- Venue: Grand Palais Éphémère
- Location: Paris, France
- Date: 28 July 2024
- Competitors: 26 from 26 nations
- Website: Official website

Medalists
| gold medal | Diyora Keldiyorova (1st title) | Uzbekistan |
| silver medal | Distria Krasniqi | Kosovo |
| bronze medal | Larissa Pimenta | Brazil |
| bronze medal | Amandine Buchard | France |

Competition at external databases
- Links: IJF • JudoInside

= Judo at the 2024 Summer Olympics – Women's 52 kg =

The Women's 52 kg event in Judo at the 2024 Summer Olympics was held at the Grand Palais Éphémère in Paris, France on 28 July 2024.

==Summary==

This is the ninth appearance of the women's half lightweight category.

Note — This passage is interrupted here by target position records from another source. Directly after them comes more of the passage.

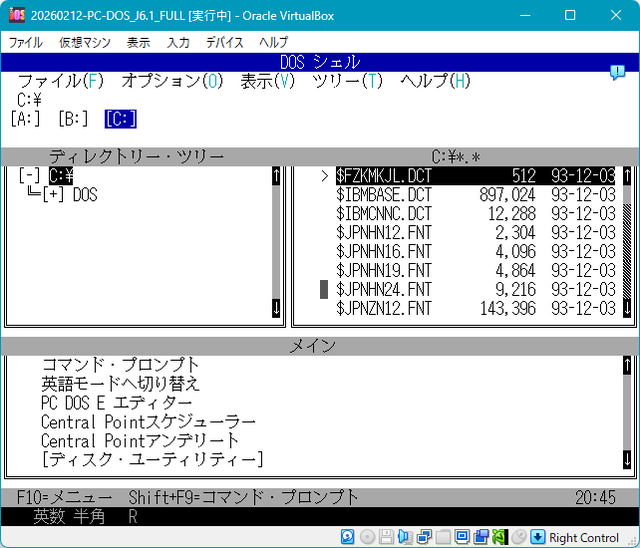Open the VirtualBox デバイス menu
640x548 pixels.
[x=225, y=43]
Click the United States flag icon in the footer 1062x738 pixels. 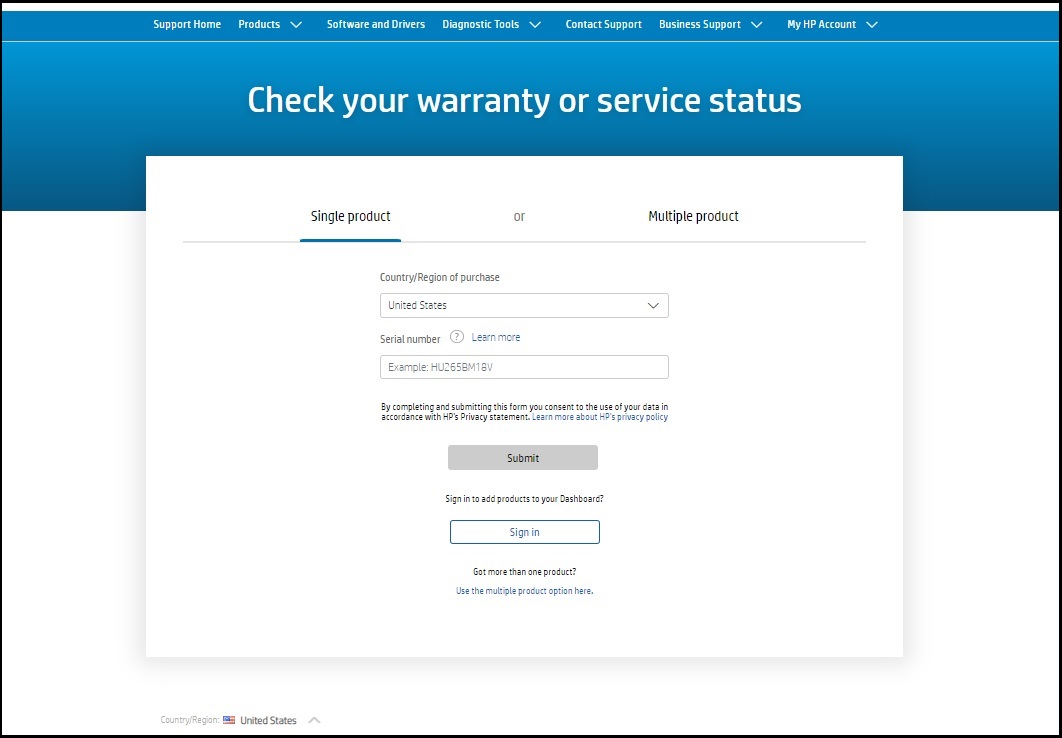tap(229, 720)
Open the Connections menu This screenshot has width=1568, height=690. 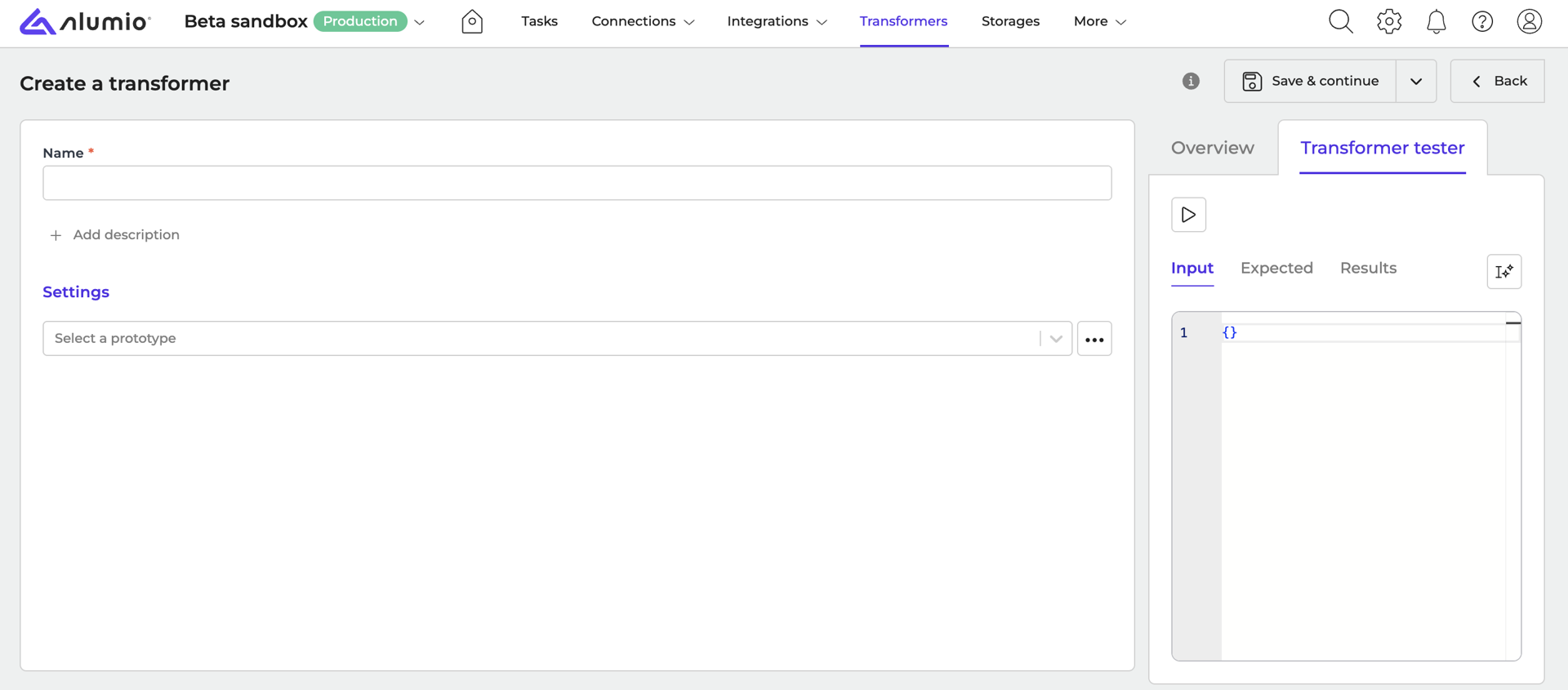(643, 22)
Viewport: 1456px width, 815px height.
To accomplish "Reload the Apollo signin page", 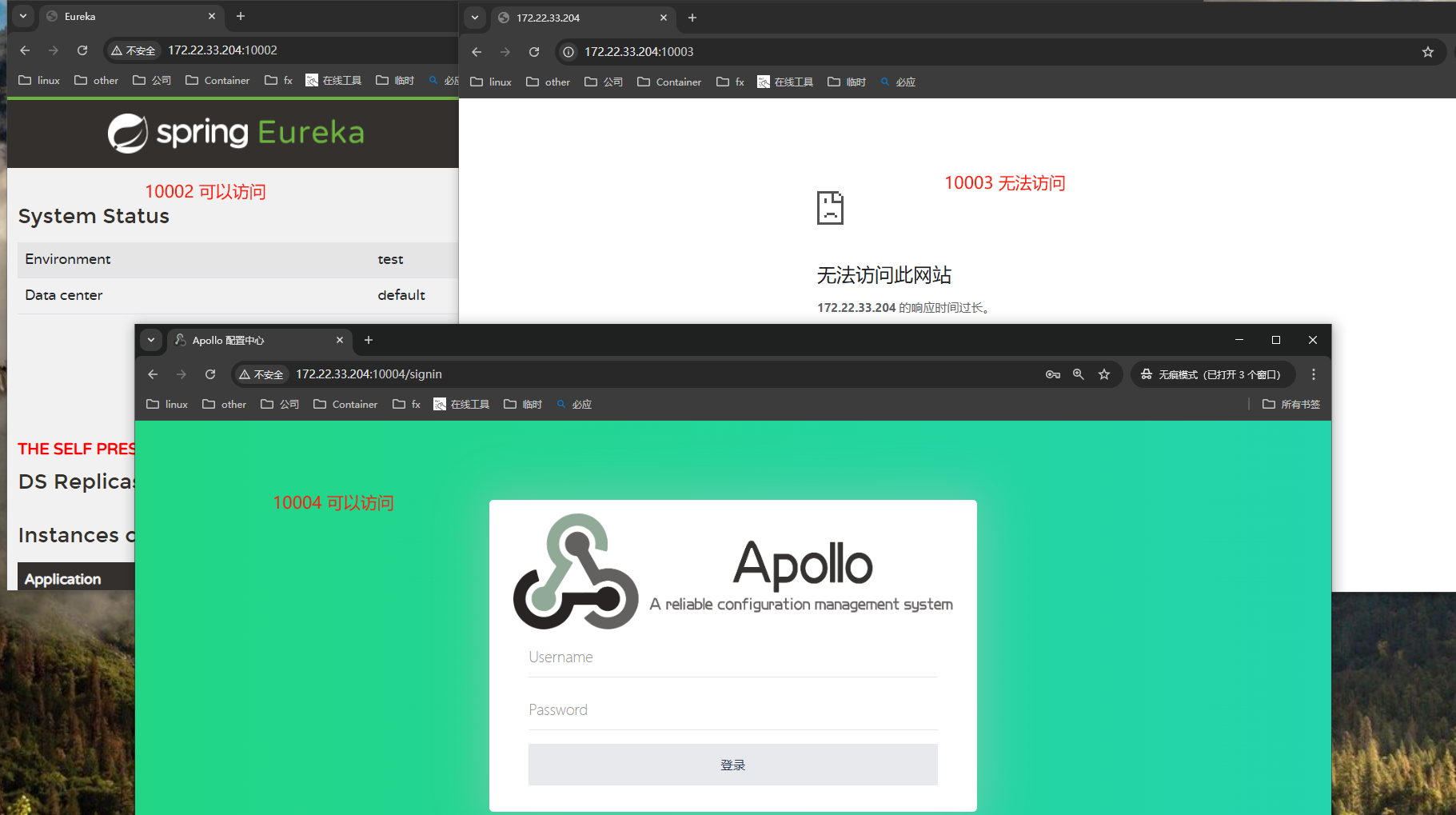I will [x=210, y=374].
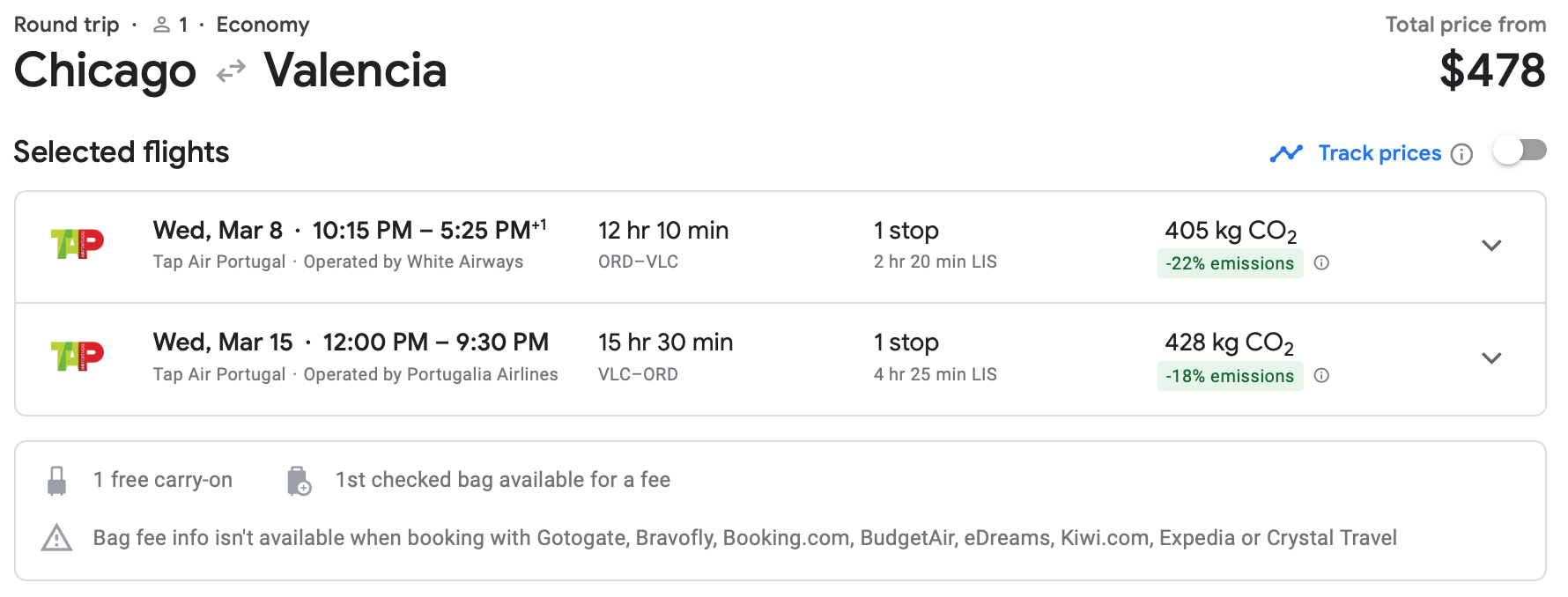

Uta Abe lost to eventual champion Diyora Keldiyorova, returning silver medalist Amandine Buchard lost to Keldiyorova, later, Buchard won a bronze medal by beating Réka Pupp, one of the bronze medalists, Odette Giuffrida lost to potentially silver medalist Distria Krasniqi, later, Giuffrida lost to Larissa Pimenta in the bronze medal match, and Chelsie Giles lost to potentially bronze medalist Larissa Pimenta.